A Rather Furious Rant.
Being too mean and/or poor to buy new books, I went over to Amazon’s kindle store yesterday and downloaded a large variety of free fantasy and mystery novels. All of these appeared to be book one of a series, which made a lot of marketing sense. The risk of liking a free book so much that I have to buy the rest of the series is a risk I’m more than prepared to take.
At any rate, I settled down with a book with a gorgeous cover – some sort of fantasy – and was forcibly reminded of one of the very few stylistic quirks that makes me want to sharpen my nib and convert my pen into a sword.
Starving, dropping with exhaustion and about to die of exposure, the heroine found herself in a “rather dire” situation. This was the point at which I deleted the book in despair. This wasn’t the first time such a namby pamby, uncommitted, lazy construction had been used, it was just the point at which I couldn’t take any more.
I fully admit that I’ve been guilty of this one myself. I hate it so much because it’s one of my own old mistakes. It seems to be a typical mistake of beginner writers in fact, and now I’ve mentioned how much I hate it, I should probably explain why.
You see, ‘rather’, like ‘slightly’, and ‘quite’ and my personal failing ‘a little’, are qualifiers. Their purpose is to take away the impact of the word you put them with – to make them mean less than they would mean alone. A ‘rather’ dire situation is nowhere near as dire as a dire situation, because that ‘rather’ dilutes the impact of the word.

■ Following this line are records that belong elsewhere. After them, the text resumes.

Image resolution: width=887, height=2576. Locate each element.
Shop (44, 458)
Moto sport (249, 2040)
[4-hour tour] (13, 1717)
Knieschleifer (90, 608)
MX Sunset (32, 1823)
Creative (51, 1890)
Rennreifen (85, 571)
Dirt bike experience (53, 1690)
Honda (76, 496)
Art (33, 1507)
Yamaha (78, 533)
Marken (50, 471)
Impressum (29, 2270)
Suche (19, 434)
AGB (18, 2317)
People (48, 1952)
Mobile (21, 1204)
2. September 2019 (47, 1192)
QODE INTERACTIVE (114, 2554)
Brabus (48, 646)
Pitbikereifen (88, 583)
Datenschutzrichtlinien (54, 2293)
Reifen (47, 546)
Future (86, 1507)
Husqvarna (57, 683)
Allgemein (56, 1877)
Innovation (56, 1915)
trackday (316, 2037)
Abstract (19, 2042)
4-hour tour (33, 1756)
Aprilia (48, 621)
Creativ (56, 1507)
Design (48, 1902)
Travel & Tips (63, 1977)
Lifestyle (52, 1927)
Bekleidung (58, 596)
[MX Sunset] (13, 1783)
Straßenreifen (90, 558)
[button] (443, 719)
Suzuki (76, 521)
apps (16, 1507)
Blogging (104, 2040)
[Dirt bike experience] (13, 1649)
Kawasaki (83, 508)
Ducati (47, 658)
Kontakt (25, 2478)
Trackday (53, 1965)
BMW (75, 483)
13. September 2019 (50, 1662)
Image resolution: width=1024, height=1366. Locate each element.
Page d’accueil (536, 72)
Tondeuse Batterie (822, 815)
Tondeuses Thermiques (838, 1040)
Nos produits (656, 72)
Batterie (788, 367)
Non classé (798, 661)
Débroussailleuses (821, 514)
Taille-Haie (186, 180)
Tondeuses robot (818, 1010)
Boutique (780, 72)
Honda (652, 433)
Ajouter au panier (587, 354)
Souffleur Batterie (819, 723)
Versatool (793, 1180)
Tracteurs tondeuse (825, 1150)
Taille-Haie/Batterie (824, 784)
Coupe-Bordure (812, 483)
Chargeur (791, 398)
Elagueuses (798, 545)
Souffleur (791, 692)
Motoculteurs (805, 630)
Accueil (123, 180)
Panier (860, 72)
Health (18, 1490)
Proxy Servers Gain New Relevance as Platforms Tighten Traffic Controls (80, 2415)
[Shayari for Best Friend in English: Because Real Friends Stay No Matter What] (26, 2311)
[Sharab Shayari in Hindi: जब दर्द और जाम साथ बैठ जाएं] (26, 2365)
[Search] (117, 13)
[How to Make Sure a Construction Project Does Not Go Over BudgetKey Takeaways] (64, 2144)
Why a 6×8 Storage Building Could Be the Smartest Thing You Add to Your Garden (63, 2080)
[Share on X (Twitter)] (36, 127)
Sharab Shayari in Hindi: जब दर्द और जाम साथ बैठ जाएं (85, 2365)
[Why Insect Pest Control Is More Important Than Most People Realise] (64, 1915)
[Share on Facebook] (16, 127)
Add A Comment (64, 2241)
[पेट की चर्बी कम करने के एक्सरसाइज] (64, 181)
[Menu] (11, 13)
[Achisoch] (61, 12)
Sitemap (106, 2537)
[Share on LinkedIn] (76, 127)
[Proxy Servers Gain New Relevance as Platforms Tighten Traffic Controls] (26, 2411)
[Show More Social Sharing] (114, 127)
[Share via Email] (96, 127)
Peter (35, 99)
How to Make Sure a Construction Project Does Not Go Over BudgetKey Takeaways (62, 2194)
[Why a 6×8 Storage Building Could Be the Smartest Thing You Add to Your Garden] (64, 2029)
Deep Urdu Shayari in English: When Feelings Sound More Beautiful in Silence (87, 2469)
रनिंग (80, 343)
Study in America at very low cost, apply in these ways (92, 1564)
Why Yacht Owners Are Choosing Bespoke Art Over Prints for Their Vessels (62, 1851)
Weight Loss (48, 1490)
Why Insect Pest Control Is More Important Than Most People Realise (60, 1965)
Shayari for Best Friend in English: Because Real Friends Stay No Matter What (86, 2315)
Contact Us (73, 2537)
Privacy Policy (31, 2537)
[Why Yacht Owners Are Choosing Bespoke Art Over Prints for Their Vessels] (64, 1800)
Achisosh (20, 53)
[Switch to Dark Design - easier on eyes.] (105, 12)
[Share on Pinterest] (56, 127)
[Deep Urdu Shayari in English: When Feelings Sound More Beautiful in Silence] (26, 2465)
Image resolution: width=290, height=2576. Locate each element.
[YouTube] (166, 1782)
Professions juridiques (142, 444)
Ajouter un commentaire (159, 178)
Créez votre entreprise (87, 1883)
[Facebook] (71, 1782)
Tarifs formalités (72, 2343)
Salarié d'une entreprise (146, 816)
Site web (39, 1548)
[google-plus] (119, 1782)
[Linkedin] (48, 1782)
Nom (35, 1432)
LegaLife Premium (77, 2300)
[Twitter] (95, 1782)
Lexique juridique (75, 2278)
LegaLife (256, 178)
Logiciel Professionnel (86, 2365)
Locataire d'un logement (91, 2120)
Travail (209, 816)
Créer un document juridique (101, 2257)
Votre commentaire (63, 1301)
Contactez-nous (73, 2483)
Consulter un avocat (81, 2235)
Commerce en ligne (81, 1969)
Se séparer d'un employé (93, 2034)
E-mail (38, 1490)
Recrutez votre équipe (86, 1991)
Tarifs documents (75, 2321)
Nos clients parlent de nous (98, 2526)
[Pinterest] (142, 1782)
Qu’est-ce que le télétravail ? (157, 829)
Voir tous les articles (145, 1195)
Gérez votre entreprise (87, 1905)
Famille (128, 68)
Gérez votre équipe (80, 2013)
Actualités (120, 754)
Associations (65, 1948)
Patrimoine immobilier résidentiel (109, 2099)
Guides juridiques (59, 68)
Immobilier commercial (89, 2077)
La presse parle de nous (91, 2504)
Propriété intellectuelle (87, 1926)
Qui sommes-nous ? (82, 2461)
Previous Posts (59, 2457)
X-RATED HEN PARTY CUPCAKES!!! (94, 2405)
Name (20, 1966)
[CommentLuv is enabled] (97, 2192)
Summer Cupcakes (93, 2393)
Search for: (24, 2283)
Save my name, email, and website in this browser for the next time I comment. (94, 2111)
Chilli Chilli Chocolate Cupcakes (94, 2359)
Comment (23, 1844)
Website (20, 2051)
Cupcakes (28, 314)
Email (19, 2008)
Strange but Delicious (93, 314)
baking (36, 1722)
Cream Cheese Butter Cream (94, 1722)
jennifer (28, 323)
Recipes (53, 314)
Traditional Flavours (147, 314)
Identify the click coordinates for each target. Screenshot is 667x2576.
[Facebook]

Now this may be what the writer wanted to do in the first place. It’s possible he meant to convey the fact that the situation was not properly dire at all. If so, it works, in its way. But a better way would be to find a single word that can convey the correct level of direness without mealy-mouthed equivocation. To just slap a ‘rather’ in there is lazy and half-arsed.
So, the situation is not really dire? Perhaps then it’s ‘perilous’? Or is it only ‘threatening’? Or is it even less bad – ‘worrying’ maybe? There are perfectly good words for a range of levels of threat somewhere less than dire. It’s stronger, more efficient, more meticulous to use one of those instead.
But if the writer really meant that the situation was a dire one – honest-to-goodness, it really is. Seriously, brace yourself, she may not survive – then the writer should have the courage of their conviction and actually say so. Something which is rather dire is not more dire than something which is simply dire. Dire needs no stinking qualifier. Dire is cool enough to ride alone, with a four megatonne nuke under one arm and a grimoire entitled “Five easy spells to end the universe,” under the other.
And to be frank few other words need it either. I don’t believe in bad words, so there must be occasions when I’d rather have a rather than not. But on most occasions it’s better to write with certainty, rather (heh) than writing as though you can never quite commit to what you’re saying. And that means picking a good word and letting it speak for itself.
Brilliant, needs no qualifier either. This piece is brilliant.
What wonderful advise for a new author. I will remember this. Thank you.
Thank you, Judi! It’s something that took me a long time to understand myself. At first I tried not to do it simply because all the writing books said I shouldn’t. It was only after I’d accustomed myself to prose that didn’t have qualifiers that I looked back and realized how very limp they made everything.
Thanks CJ! I had a comment from another author to point out that you can use it effectively in certain circumstances – she has a 1930s professor who uses it a lot in a mark of his stiff-upper-lip British understatement. “I say, Jonty, those bombs were rather upsetting. I seem to have lost an arm!” That sort of thing.
But the rest of the time, I think it’s best to steer clear of it altogether.
When I read through the completed manuscript of my first attempt at a novel, I winced at the number of times I used the word “slightly”. I took them all out. That made it slightly better.
*g* My failing in that department is ‘a little’. I use a little a lot. Now it’s the first thing I look for when I run the finished manuscript through cliche-cleaner. It does seem we’re trained into not being too emphatic at an early age.